Segment Start: Extracted data

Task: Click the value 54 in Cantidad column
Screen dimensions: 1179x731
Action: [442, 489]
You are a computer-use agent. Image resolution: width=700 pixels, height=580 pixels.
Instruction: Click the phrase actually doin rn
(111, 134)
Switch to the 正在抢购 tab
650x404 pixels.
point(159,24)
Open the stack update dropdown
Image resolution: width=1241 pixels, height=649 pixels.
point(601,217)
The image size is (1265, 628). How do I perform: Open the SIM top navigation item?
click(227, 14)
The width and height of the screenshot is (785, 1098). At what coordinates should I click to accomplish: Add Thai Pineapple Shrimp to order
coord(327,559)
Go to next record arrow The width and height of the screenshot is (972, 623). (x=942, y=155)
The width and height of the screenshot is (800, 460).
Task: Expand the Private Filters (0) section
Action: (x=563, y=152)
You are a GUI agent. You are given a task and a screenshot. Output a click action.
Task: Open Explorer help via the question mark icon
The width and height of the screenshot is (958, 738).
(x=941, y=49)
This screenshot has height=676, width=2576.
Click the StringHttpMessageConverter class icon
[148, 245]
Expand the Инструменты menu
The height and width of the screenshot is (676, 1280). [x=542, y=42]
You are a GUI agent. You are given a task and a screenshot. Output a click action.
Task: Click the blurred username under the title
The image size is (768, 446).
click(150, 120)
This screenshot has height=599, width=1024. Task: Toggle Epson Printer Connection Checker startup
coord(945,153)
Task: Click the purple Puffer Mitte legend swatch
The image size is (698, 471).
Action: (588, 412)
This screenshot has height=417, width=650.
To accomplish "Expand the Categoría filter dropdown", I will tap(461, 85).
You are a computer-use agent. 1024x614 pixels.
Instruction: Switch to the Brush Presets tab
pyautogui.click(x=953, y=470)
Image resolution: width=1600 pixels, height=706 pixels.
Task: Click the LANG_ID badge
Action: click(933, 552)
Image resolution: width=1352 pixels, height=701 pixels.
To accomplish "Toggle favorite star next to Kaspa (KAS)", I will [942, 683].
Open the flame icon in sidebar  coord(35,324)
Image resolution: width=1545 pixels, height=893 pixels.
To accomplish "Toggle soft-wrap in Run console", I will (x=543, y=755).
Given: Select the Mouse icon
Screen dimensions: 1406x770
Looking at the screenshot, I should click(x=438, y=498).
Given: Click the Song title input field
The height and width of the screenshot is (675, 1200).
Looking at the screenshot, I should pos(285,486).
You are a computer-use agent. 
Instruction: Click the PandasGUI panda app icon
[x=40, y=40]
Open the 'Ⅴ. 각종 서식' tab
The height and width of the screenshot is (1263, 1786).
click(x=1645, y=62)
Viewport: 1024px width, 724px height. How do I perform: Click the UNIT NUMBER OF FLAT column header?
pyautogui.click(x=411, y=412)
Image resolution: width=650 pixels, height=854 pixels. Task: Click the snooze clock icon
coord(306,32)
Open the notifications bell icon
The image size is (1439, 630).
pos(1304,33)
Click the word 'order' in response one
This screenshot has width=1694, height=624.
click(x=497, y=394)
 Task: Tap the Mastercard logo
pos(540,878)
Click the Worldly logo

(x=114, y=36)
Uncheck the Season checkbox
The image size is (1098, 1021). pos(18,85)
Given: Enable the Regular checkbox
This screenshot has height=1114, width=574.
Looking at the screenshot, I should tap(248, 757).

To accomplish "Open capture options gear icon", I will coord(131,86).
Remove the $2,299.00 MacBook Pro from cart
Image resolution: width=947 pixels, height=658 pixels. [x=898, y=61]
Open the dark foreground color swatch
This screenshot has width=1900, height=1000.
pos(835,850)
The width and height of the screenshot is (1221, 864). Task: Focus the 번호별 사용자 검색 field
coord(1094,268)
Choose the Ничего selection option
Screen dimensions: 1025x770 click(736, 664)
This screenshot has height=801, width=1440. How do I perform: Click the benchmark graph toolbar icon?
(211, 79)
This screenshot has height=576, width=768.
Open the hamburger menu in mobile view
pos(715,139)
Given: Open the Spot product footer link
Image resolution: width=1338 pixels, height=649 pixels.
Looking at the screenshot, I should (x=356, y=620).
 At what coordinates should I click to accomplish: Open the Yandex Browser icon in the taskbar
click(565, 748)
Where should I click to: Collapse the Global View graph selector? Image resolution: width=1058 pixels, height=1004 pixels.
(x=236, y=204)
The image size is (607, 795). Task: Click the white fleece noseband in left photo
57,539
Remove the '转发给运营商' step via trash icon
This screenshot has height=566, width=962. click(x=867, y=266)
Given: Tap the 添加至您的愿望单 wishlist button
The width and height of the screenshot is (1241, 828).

Segment End: Extracted data

**The problem**
Over all the entries, say how many lines hold the string "agent". The reply is the number alone.

**Solved problem**
5